FIGARO DEMAIN – L’objectif, à l’horizon 2020, est de permettre à tous les habitants de se nourrir de denrées produites dans un rayon de 60 kilomètres autour de la préfecture tarnaise. Au menu : agriculture urbaine, jardins partagés et circuits courts. Une première en France.

L’équipe municipale d’Albi a officialisé début 2016 un défi ambitieux: parvenir à l’autosuffisance alimentaire à l’horizon 2020.

Une première en France pour une ville de cette taille (51.000 habitants). La production agricole dans un rayon de 60 km devra être en capacité de répondre aux besoins de la population.

Deuxième objectif: sécuriser les approvisionnements en cas de crise alimentaire. «À Albi, on n’a que 5 jours de stocks de nourriture», déplore-t-il. Surtout, la course aux aliments sains dans les assiettes est lancée. «Quand un agriculteur serre la main de ses clients, il se pose plus facilement la question des produits qu’il met dans ses champs», renchérit l’élu encarté au Parti radical, qui se définit comme un «écolo-centriste». Mode d’emploi.

● L’installation de néo-maraîchers dans la commune

Ici, la mairie préempte les terrains : elle est prioritaire pour les racheter. Elle loue ensuite de petites parcelles d’environ un hectare à des néo-maraîchers volontaires, qui se lancent dans la profession. Le loyer est raisonnable (70€ par hectare et par an) avec des règles strictes : du bio, rien que du bio. Les clients doivent être locaux, en circuit court: paniers, vente en ligne, écoles…

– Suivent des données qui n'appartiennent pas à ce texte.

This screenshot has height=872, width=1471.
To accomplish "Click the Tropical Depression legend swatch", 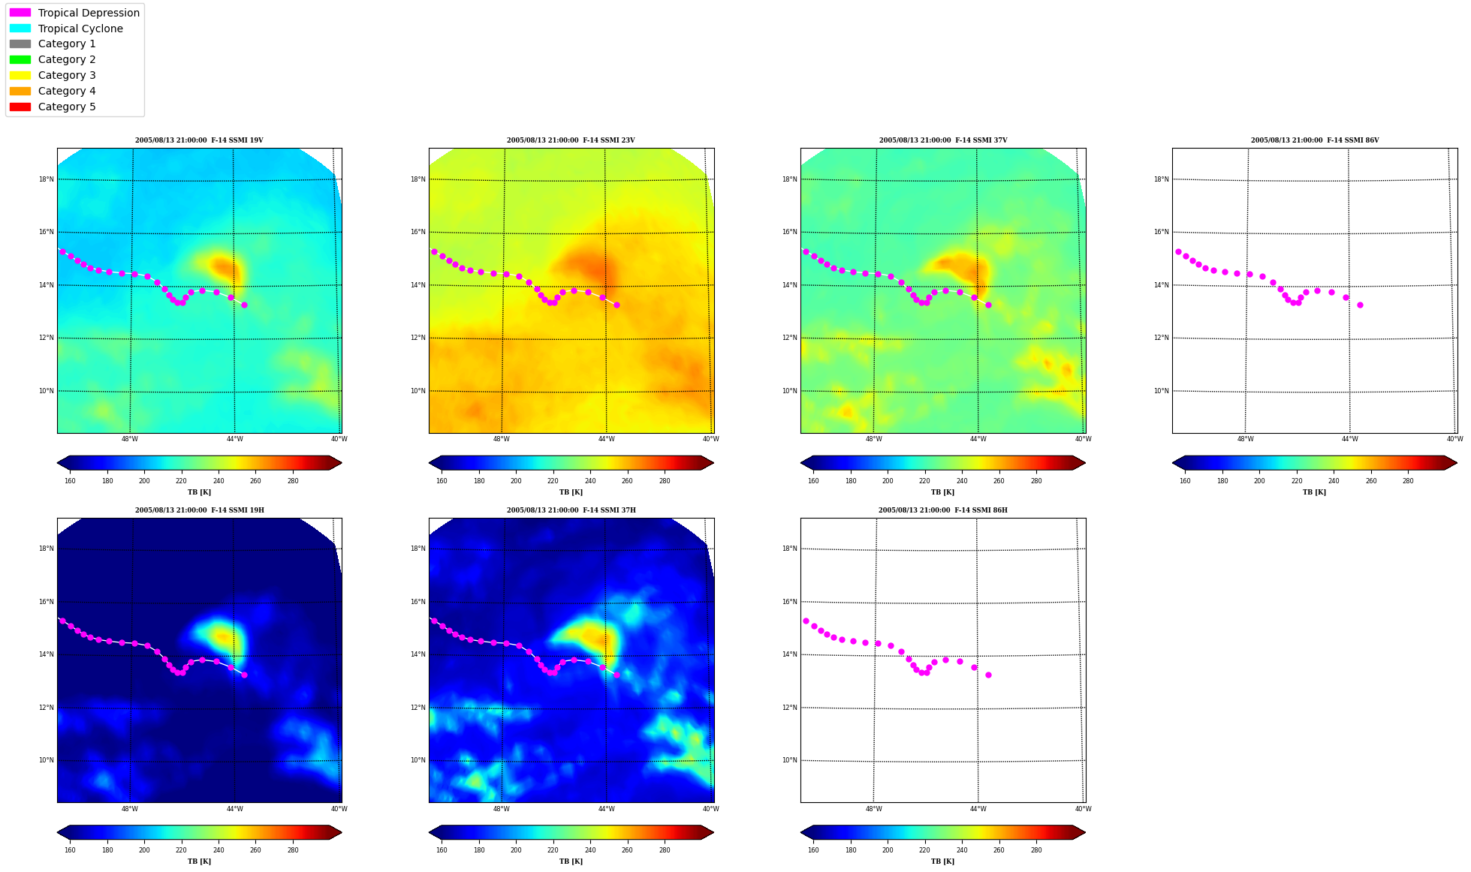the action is [20, 13].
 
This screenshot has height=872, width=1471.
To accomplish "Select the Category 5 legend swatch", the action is [20, 107].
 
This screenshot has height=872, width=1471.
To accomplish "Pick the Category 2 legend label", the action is [67, 59].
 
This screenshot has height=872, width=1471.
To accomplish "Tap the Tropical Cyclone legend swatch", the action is [20, 29].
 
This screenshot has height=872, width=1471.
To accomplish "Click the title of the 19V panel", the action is [199, 140].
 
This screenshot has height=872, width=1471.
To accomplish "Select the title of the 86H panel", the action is [943, 510].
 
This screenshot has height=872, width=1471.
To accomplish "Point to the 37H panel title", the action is [571, 510].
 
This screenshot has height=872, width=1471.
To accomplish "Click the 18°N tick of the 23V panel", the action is [417, 179].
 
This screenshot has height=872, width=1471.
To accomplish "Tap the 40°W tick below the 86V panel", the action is [1454, 439].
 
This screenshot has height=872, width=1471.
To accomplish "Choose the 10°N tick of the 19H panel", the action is [46, 760].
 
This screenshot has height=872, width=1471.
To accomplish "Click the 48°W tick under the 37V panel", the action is [873, 439].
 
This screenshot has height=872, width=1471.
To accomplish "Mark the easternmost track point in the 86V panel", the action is [1360, 305].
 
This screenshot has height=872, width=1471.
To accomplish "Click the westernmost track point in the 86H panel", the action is [806, 621].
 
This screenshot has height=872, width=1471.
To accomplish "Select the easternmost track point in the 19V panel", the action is [244, 305].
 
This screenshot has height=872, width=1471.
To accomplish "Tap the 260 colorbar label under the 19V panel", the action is [255, 481].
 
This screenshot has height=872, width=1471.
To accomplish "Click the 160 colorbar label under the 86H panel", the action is [813, 850].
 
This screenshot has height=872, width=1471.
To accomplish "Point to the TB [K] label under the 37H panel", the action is [571, 861].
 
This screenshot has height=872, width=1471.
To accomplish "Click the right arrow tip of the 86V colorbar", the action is [1457, 463].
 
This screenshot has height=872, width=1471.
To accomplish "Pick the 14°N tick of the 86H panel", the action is [789, 654].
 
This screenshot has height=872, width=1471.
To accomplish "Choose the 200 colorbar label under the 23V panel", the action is [516, 481].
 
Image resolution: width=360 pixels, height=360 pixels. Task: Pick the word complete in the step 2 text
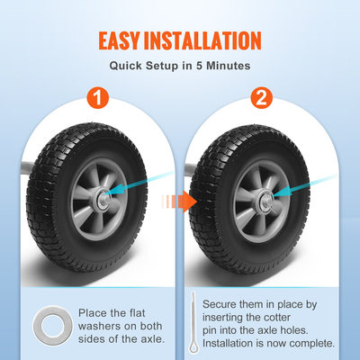click(x=306, y=343)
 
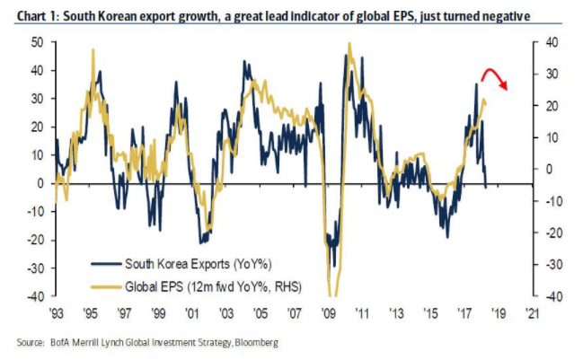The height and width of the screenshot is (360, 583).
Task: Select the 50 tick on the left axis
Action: (x=38, y=42)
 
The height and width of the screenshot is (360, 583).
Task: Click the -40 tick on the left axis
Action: (x=35, y=295)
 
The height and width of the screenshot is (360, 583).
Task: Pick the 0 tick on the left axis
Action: (x=41, y=183)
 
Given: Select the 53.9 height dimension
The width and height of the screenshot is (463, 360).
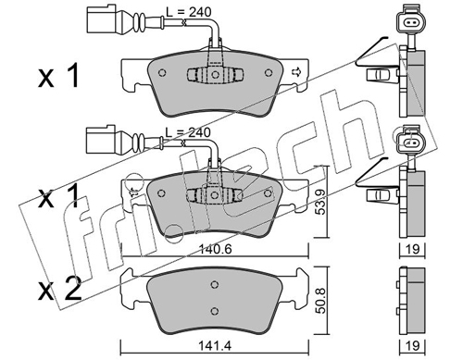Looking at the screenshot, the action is coord(321,203).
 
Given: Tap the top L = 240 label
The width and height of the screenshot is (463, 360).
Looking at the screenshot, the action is coord(189,12).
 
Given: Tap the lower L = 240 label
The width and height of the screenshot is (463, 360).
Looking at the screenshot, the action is coord(188,132).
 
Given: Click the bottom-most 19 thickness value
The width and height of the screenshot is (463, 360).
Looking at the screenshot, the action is coord(413,346).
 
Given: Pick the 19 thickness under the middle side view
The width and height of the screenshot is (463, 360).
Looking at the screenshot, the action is coord(413,250).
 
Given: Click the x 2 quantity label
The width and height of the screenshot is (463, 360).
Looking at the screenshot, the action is coord(60,289).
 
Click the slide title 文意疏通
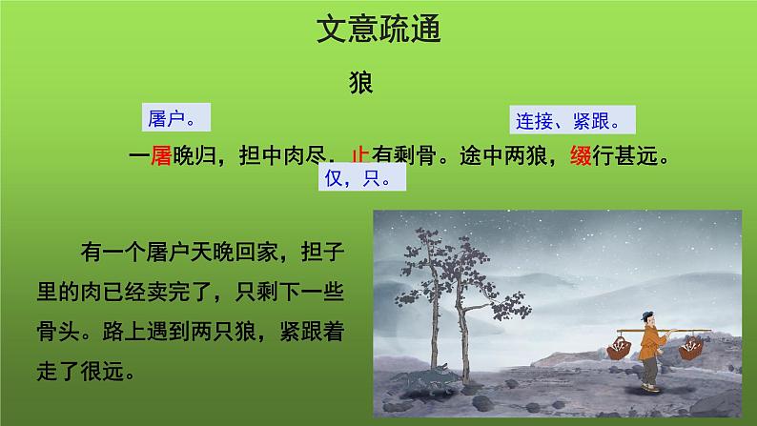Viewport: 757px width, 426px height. pos(378,33)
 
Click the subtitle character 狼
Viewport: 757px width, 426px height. pos(364,83)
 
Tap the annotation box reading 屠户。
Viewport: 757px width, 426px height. pos(172,118)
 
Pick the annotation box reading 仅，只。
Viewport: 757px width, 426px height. pos(358,177)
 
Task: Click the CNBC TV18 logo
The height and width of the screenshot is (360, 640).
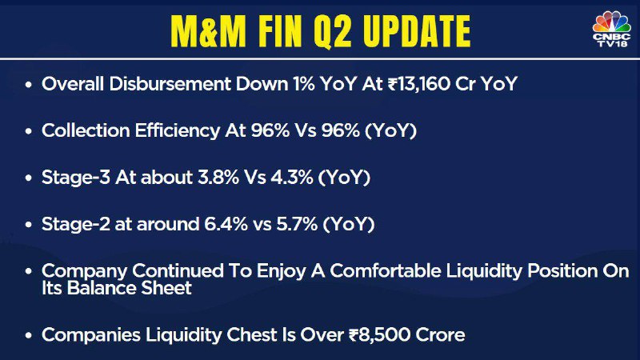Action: click(611, 29)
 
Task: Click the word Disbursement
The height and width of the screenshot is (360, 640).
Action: click(170, 84)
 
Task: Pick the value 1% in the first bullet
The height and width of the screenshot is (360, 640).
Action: click(303, 84)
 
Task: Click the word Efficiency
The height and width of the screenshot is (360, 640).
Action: click(177, 131)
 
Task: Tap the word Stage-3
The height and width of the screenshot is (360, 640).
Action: click(76, 178)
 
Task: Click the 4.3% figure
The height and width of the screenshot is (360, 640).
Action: click(292, 178)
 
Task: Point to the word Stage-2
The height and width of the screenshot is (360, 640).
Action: click(76, 224)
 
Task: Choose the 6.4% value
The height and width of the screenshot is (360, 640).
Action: click(226, 224)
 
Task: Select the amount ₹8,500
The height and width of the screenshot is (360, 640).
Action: click(379, 335)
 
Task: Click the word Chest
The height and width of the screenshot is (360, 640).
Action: click(251, 334)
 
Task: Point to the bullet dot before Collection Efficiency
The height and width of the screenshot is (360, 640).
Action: click(28, 131)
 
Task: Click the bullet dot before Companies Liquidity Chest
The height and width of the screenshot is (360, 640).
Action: click(28, 335)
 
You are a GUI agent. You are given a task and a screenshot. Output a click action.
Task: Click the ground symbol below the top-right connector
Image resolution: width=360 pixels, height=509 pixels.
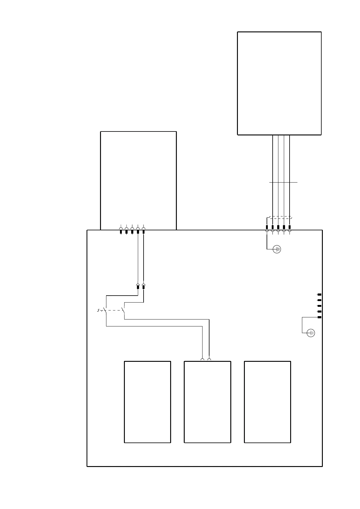click(x=277, y=249)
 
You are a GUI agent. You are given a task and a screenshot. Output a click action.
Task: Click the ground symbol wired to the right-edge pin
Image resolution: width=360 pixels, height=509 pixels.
click(x=311, y=333)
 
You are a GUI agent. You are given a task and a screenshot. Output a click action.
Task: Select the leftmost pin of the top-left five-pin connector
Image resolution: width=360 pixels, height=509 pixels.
click(x=121, y=232)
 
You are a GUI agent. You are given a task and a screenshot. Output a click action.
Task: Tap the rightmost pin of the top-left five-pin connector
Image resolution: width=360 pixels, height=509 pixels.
click(x=144, y=232)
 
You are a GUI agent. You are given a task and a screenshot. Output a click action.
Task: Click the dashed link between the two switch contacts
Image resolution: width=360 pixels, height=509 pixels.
click(x=113, y=310)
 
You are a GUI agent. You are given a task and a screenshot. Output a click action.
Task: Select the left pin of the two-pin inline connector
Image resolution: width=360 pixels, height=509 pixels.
click(x=138, y=287)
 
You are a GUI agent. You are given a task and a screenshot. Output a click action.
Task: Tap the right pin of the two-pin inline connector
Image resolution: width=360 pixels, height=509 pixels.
click(x=144, y=287)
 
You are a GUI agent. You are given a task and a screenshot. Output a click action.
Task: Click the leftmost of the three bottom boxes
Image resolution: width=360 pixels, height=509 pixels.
click(x=148, y=402)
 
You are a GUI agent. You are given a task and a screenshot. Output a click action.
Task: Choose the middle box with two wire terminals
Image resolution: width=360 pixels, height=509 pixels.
click(x=207, y=402)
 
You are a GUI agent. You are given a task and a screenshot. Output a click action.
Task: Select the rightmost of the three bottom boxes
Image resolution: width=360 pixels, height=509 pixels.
click(x=267, y=402)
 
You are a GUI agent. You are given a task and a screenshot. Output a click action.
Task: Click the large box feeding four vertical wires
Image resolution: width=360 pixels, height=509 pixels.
click(x=279, y=83)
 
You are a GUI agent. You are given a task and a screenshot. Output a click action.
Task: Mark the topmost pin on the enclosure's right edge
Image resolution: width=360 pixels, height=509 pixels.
click(x=319, y=294)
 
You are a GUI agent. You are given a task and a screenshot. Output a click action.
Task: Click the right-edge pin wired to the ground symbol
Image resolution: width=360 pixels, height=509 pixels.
click(x=319, y=317)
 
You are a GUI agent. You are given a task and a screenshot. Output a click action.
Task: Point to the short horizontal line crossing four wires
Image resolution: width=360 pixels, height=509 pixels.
click(x=283, y=182)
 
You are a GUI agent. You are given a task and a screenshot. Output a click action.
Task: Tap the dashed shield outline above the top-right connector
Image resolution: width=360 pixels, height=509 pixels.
click(x=280, y=217)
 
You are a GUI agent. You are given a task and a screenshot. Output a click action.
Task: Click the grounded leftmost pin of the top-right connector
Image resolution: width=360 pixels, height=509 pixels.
click(x=267, y=227)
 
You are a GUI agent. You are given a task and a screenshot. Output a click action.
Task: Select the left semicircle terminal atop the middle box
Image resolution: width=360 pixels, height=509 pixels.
click(x=203, y=359)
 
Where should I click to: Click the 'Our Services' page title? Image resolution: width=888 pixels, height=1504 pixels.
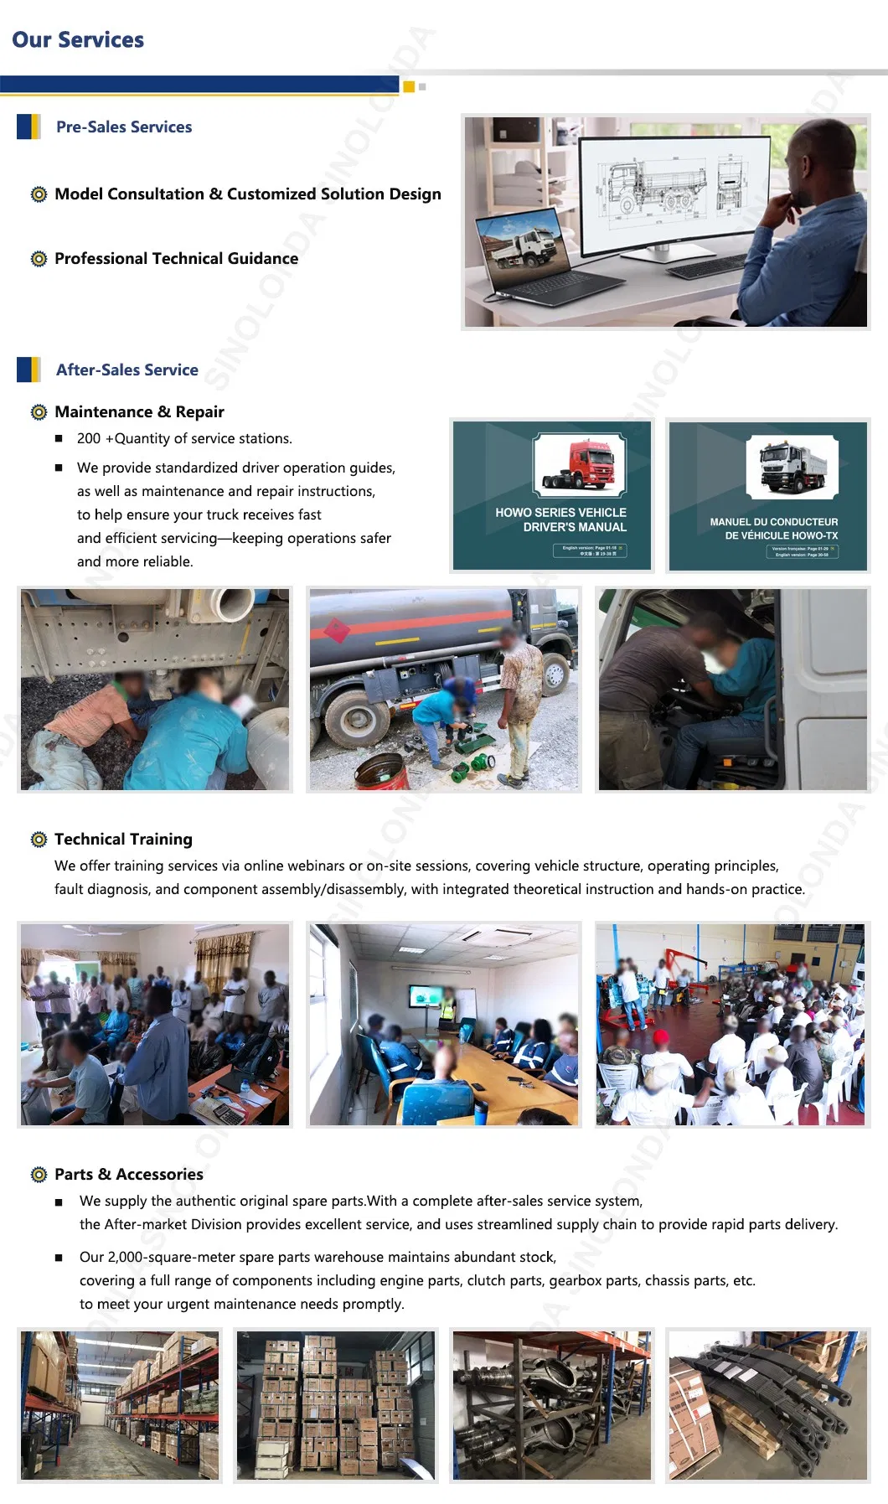tap(78, 40)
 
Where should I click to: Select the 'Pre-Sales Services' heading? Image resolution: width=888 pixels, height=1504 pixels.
tap(124, 127)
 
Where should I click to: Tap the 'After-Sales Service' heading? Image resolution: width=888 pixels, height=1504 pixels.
tap(127, 370)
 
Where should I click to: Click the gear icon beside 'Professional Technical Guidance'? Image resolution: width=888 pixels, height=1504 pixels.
tap(39, 259)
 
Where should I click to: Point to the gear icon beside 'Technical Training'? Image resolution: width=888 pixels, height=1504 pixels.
tap(39, 840)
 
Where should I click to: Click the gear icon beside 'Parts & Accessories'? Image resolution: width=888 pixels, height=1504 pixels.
tap(39, 1175)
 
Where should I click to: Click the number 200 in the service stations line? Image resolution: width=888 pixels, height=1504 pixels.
tap(89, 439)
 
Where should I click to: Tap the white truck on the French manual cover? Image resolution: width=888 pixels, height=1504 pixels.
tap(791, 466)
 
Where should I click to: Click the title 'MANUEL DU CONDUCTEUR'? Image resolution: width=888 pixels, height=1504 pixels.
tap(773, 522)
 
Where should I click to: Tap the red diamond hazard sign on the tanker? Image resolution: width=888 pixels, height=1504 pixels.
tap(337, 631)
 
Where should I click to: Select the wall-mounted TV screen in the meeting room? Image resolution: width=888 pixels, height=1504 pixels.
tap(426, 996)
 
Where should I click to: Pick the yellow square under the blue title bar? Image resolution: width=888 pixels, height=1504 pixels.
tap(409, 87)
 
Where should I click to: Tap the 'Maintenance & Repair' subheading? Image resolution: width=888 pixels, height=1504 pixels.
tap(139, 412)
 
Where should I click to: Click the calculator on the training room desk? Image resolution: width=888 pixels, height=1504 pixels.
tap(227, 1113)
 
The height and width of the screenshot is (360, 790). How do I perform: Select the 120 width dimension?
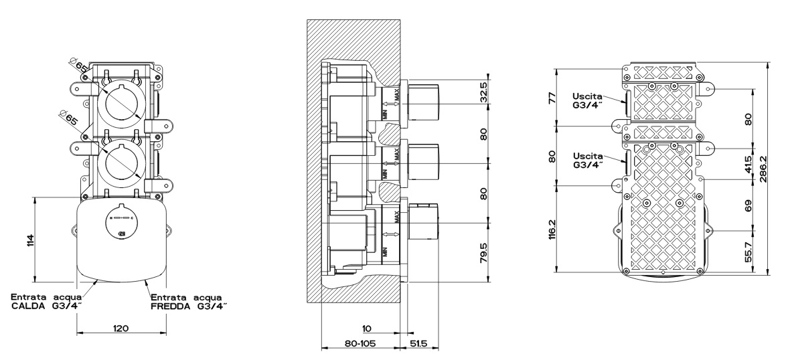(x=121, y=329)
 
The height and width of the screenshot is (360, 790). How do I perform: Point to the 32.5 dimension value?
(x=484, y=93)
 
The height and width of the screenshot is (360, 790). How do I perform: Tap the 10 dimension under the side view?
(x=366, y=329)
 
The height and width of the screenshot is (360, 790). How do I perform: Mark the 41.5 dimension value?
(x=747, y=163)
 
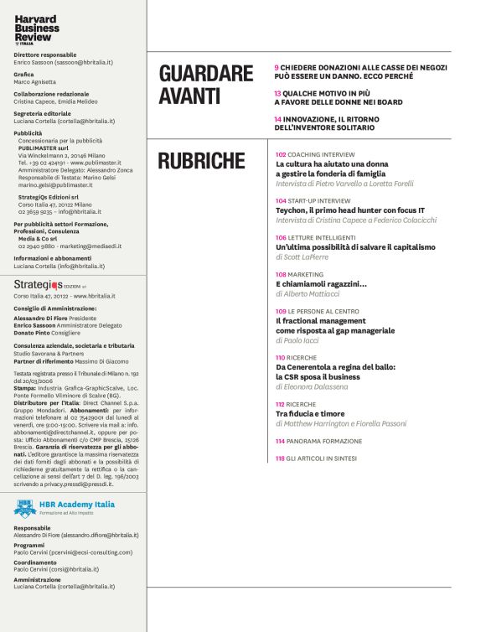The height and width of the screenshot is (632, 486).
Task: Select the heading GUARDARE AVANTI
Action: point(205,85)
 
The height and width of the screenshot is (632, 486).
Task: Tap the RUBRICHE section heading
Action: point(201,161)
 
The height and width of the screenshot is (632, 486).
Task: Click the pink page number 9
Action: point(277,67)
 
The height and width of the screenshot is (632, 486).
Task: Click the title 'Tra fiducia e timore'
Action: point(313,413)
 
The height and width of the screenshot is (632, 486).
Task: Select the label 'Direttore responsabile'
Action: point(45,54)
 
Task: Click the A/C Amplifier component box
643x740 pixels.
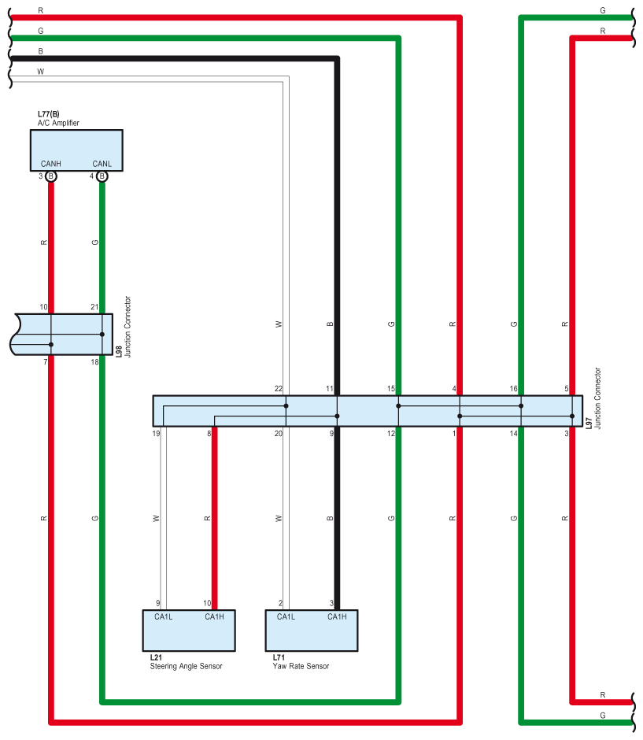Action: [x=76, y=146]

● Les fruits et légumes dans la ville

Choux, blettes, pois, ail, fèves, fruits rouges, pommiers… Les Incroyables Comestibles partent à la conquête de la ville. Jardins partagés, urbains, arbres fruitiers, «key hole» (potager hors-sol originaire d’Afrique)… Lentement, les espaces verts entament leur mue.

● Optimisation de l’espace (exemple pour Paris et autres ?)

La réhabilitation des jardins ouvriers et des potagers délaissés chez les personnes âgées sera la prochaine étape.

Une plate-forme Internet devrait bientôt voir le jour pour mettre en relation des jardiniers volontaires et les propriétaires noyés sous les mauvaises herbes. Une manière de ne laisser aucun carré de terre à l’abandon. «Les gens retrouvent l’essence des choses: la vocation nourricière de la terre.

● Associer les agriculteurs et les distributeurs

Rien ne pourra se faire à grande échelle sans les agriculteurs locaux d’un côté ; la grande distribution de l’autre.